Given Jordan’s geographic location, what strategic role can the kingdom play when working with its international partners on conflict resolution?
BLUNT: Jordan finds itself at the centre of crises in Palestine, Syria and Iraq, with massive numbers of refugees from all three countries. The implications for this small but traditionally stable kingdom are enormous. Its historic role has been as a key Western ally and a source of wise counsel. The seriousness of ISIS’s threat to Jordan can be measured by the decision to participate in airstrikes in Syria even though there is a risk of making Jordan a target, while its stability is threatened by the vast numbers of refugees inside the country.
Can Jordan serve as an example of peace and progress in a region awash with conflict?
BLUNT: Jordan has a proud record of relations between Muslims and Christians going back centuries. This is continued by the excellent work on interfaith dialogue by eminent figures like Prince Hassan bin Talal. However, we risk overstating the ability of a small country, such as Jordan, to influence the outcome of major rifts in larger regional states, including Syria and Iraq.

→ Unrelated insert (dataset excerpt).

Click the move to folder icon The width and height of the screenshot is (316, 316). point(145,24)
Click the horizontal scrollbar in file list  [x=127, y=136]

How are Jordan’s allies assisting with administering to the financial costs of the growing number of refugees within the kingdom?
BLUNT: Jordan already has over 618,000 UN-registered Syrian refugees with perhaps over 1m Syrians in total. The overall level of UN funding for Syrian refugees is running at 44% of the ask ($1.6bn out of $3.7bn). Given this shortfall, it is vital that every donor country fulfils its fair share. According to Oxfam, the UK is doing just that with 141% against GDP, whereas the US is doing 60%, France 33% and Russia 1%. However, given its close relationship with Jordan, I hope the UK will do even more. We should appreciate the enormous strain on UN agencies and non-governmental organisations operating in Jordan. The Syria crisis is also taking place alongside other crises in Iraq, South Sudan and Gaza. The sheer number of refugees has strained communal relations within Jordan, affected employment and rental prices, as well as depleting crucial water resources.

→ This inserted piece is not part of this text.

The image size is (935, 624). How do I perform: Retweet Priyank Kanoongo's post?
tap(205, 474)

The 2002 free trade agreement between Jordan and the EU is due for review. How can it be strengthened beyond a basic free trade package?
BLUNT: It is welcome that Jordan is the first Mediterranean partner country with whom the EU has concluded technical negotiations leading to “advanced status” within the European Neighbourhood Policy. An essential part of Jordan’s stability will be the growth of its economy. With unemployment at 12%, according to official Jordanian figures, and regional turbulence, this is crucial. The kingdom needs a healthy trade agreement with the EU to assist its economy and cater to a young population. In 2013 total trade with the EU amounted to €3.3bn, and the union was Jordan’s second-largest source of imports (17.6%) after Saudi Arabia (23.6%) and the fifth-largest destination for exports (4.5%).